Saturday, January 8, 2011

Ready

8 and a half hours before my flight takes off from Houston (that is if this terrible weather disappears) I am feeling ready to take on Lexington and school. Today was just what I needed. From getting a bright pink manicure with mom and black light mini golf with the fam to a lazy afternoon nap and packing with Omar, it was perfect. It was great closure to a great break. As my flight leaves takes tomorrow, I can know that I left feeling good about my time at home having the best balance of family, friend, and alone time.

Also, I'm excited because today marks my 7th straight day of doing all my New Year's Resolutions! They say it takes 21 days to make a habit, so that means I'm 1/3 of the way there! It definitely is becoming easier and easier especially with my quiet times and only drinking 2 cokes a day.

With that, Isaiah 8
Summary: Prophecy that Assyria will invade the land and then what it truly means to fear God

My take: First, I was so excited reading this first part because I've known the useless fact that Mahershalalhashbaz is the longest name in the Bible for years, but I've never actually read about him! Here he is in Isaiah 8! Then, there is a lot I really like about the second part of the passage.

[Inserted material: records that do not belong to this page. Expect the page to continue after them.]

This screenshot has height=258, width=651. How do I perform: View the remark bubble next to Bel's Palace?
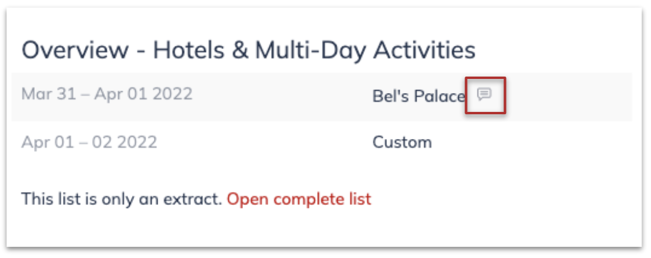pos(484,95)
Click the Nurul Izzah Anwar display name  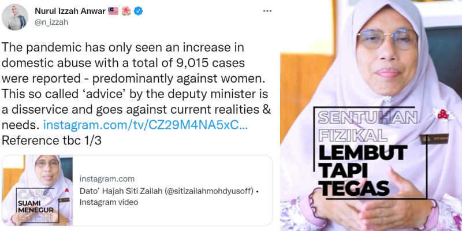click(70, 11)
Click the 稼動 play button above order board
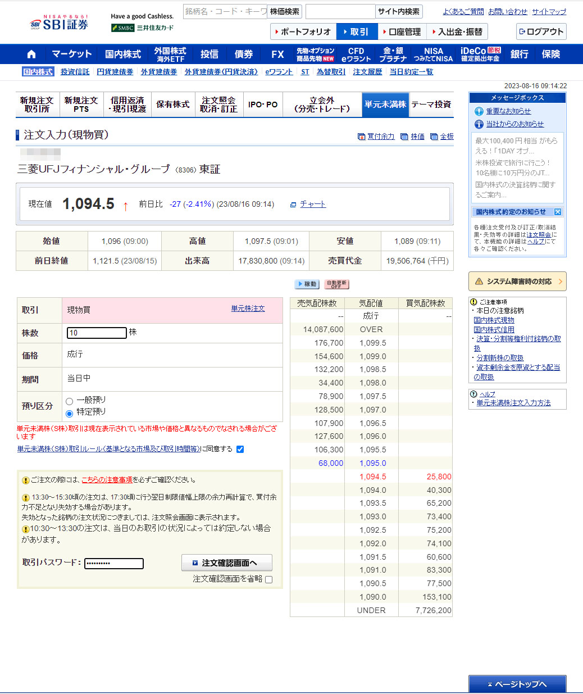583x694 pixels. pos(307,284)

I love verse 13b , "Let Him be your fear, and let Him be your dread." I have to say I'm a pretty fearful person. I fear my future. I fear going and talking to people I don't know. I fear not being good enough. But, this is so cool that the Lord is basically saying, "Don't fear all that other stuff. I'll take care of it. Fear me." In so many of our "feel good" churches today, they tiptoe around fearing God and just talk about his love, but I think the fear of God is important to understanding His love. He is all powerful, all knowing, all powerful, and that is pretty scary because He can do whatever he wants to you, but that's also the reason He can love you like noone else can. No human in our own power can love people perfectly because we don't have the power, but God does! How beautiful is that?

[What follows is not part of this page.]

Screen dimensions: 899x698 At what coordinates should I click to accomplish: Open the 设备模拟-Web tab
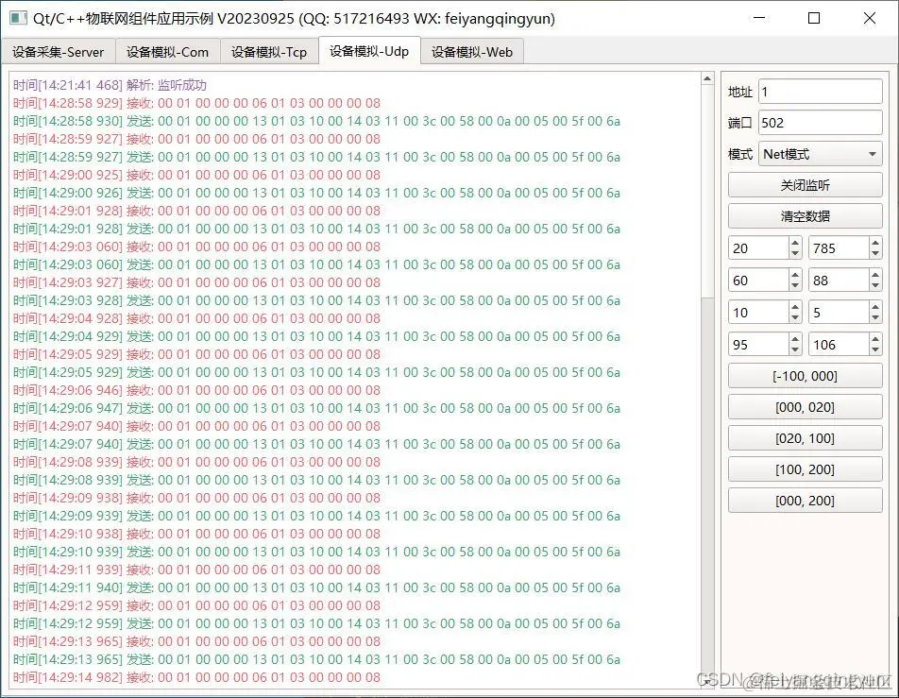[471, 52]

Then, there's verse 17, which I have a love-hate relationship with. It says, "And I will wait on the Lord...And I will hope in Him." As i said in an earlier post, I tend not to be a very patient person. Thus, I don't like waiting at all especially when it comes to my future. I want to have every second of my life planned out 5 years in advance. I'm a planner by nature, so it kills me not knowing right now even where I'll be next year. I know, though, that the second part of this verse is what keeps me sane. Because I know my Lord has plans to prosper me, while I wait, I wait expectantly. I wait with great anticipation of just what awesome plans the Lord has for me, knowing that even though I can't picture it right now, the Lord's plans for me are so much better than my own! I have a hope and that's why I can wait.. maybe not patiently, but we're working on that one.